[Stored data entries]
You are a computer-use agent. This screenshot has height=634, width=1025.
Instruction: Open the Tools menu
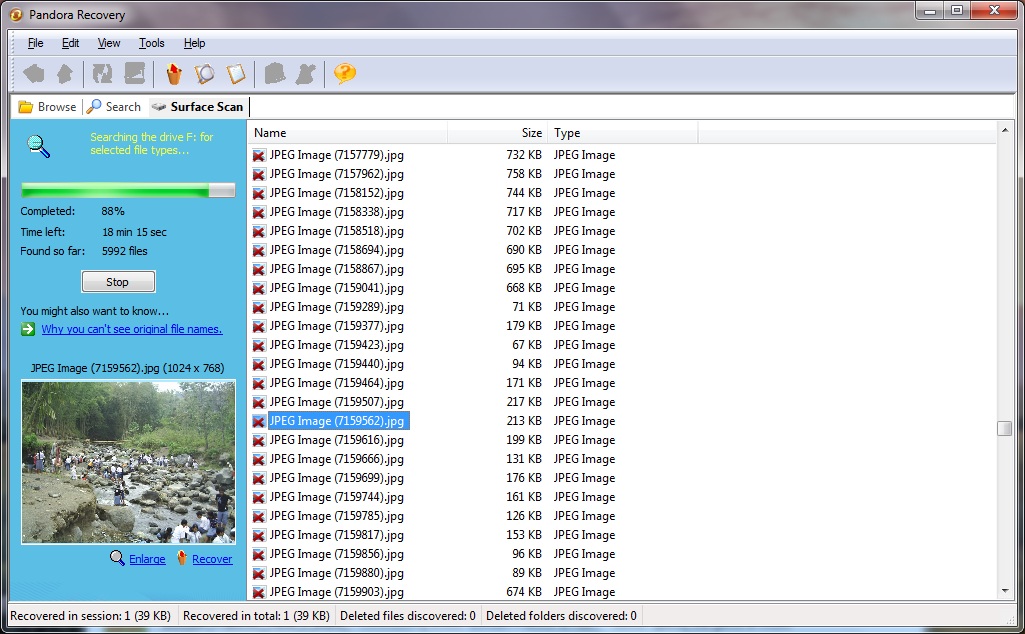152,43
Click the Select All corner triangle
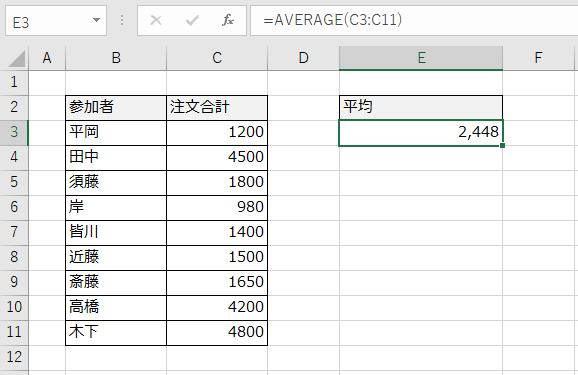This screenshot has width=578, height=375. click(x=16, y=59)
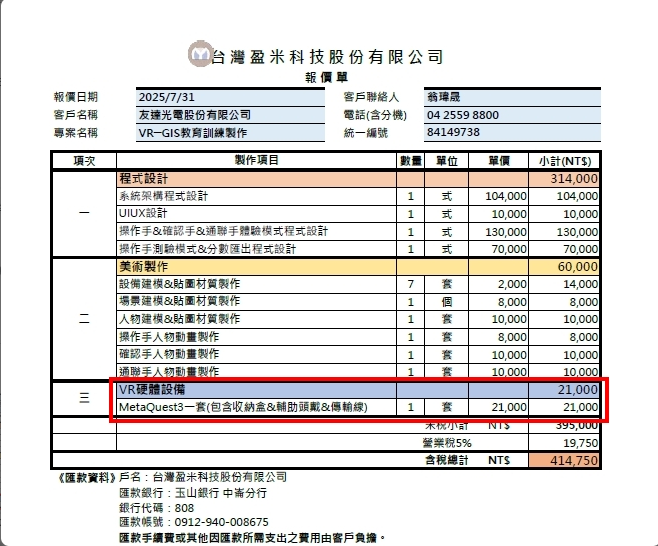This screenshot has width=658, height=546.
Task: Click the MetaQuest3 item description cell
Action: 256,408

> **REQUIREMENT**: Write out each entry exactly as given, but skip the pictures.

> **EXPECTED OUTPUT**:
You are a computer-use agent. This screenshot has height=634, width=1025.
Instruction: Open the Tools menu
152,43
Click the Select All corner triangle
This screenshot has width=578, height=375. click(x=16, y=59)
This screenshot has width=658, height=546.
Task: Click the MetaQuest3 item description cell
Action: 256,408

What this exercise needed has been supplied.